【質問と解答】

Q:最近、担当を変えられました。その結果、連載が終わりました。連載が終わることは自分にも非があったとは思いますが、担当との意見が合わず、担当の考えに流されるままに漫画を制作したことが原因だと思ってます。  漫画家は編集者と平等であるべきだと思います。しかし、実際は実力のない新人漫画家は編集者の言いなりになるしかない状態だと思います。漫画家がいなければ、雑誌はなりたちません。編集者がいなければ、雑誌はなりたちません。新人漫画家は編集者の言いなりになるべきなのでしょうか??
 前担当さんが最後に「次の担当には気をつけろ」と言っていたのが意味深で仕方ありませんでした。




A:漫画家と編集者の関係に、一概にこれが正しい在り方だというものはありません。キャリアや資質、性格が違えば、関係のありようもまた変わってくるのは当然です。何時間、何日間も顔を突き合わせてノリを合わせてネームを作り上げていく関係もあれば、つかみ合い寸前の喧嘩腰の激論をぶつけ合いながら研ぎ澄ませるようにネームを仕上げる関係もあります。実績を重ねた大御所作家さんの中には、俺のネームには一切口を出すな的タイプもいますが、結果さえ出せば編集者も文句はありません。その場合、編集者は何もしないわけではなく、作家が描きやすい環境を整えたり作家のモチベーションを高く保つのが仕事になります。
 そして大抵の新人作家の場合は、作家側の創作ノウハウが不足もしくは未熟なため、編集者主導の創作態勢になるのは必然です。ただし、これは担当の言いなりになるということではありません。編集者も作家の個性を引き出したい、伸ばしたい、そして漫画家として成長させたいと考えているのです(中には作家を絵描きマシンとしてしか見なしていない編集者もいますが)。だからこそ、作品内容の指導をしたりネーム修正の指示を出したりするわけですが、コミュニケーション不足で指示の意図を理解できないまま不満を抱きつつ描いたところで魅力的な作品にはなりませんし、漫画家としても成長しません。

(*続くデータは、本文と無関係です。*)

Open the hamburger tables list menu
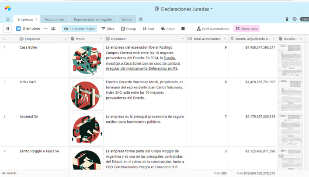The width and height of the screenshot is (309, 177). point(7,19)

 ですから、担当と意見が合わないとき、言われるままに従うのではなく、納得がいくまで担当の意図を問い、耳を傾けるべきです。作家を納得させるのは編集者側の責任だとは思いますが、作家が黙り込んでしまえば理解してもらえたのだと思いこんでしまいますから。そして、それでも担当の意見が間違っていると思う時や自分の目指したい方向性と異なる時には、担当を納得させられるだけの理由を用意してください。担当もあなたの意図を理解し、納得がいけば、きっとそれをくみ取ってくれます。面白い作品を作りたい、読者を楽しませる作品を送り出してヒットさせたいという思いは共通しているのですから。「なんで自分の思い通りに描かせてくれないんだ」で思考停止するのではなく、「なんで」という理由部分を突き詰めましょう。作家の最大の理解者である担当に伝わらないネームを、読者が面白がるわけがありません。そこで、伝えるための創意工夫をすることで成長するのです。担当の意見は経験やデータ、それと過去に接した作家のノウハウに基づいたものです。ですから、自分の意見を否定するものとして敵視するのではなく、利用するつもりで貪欲に吸収し、咀嚼した上で自分の個性のフィルターを通して作品に生かしてやる──そういうスタンスで臨むといいでしょう。
 最後に。文面からは意見が合わなかったのが前の担当さんなのか新しい担当さんなのか不明なのですが、新しい担当さんが上に述べたような話し合いを面倒がったり、あなたの話にまったく聞く耳持たず自分の言うとおりにやっていればいいんだ的なタイプであったりしたならば、問題です。その場合は早めに担当替えを申し出たほうがよさそうです。表面的には相手を立てつつメンタルは保って上手に付き合える作家さんもいますが、文面からしてあなたには難しいでしょうから。前の担当さんが協力してくれるようなら編集長に口添えしてもらうといいでしょう。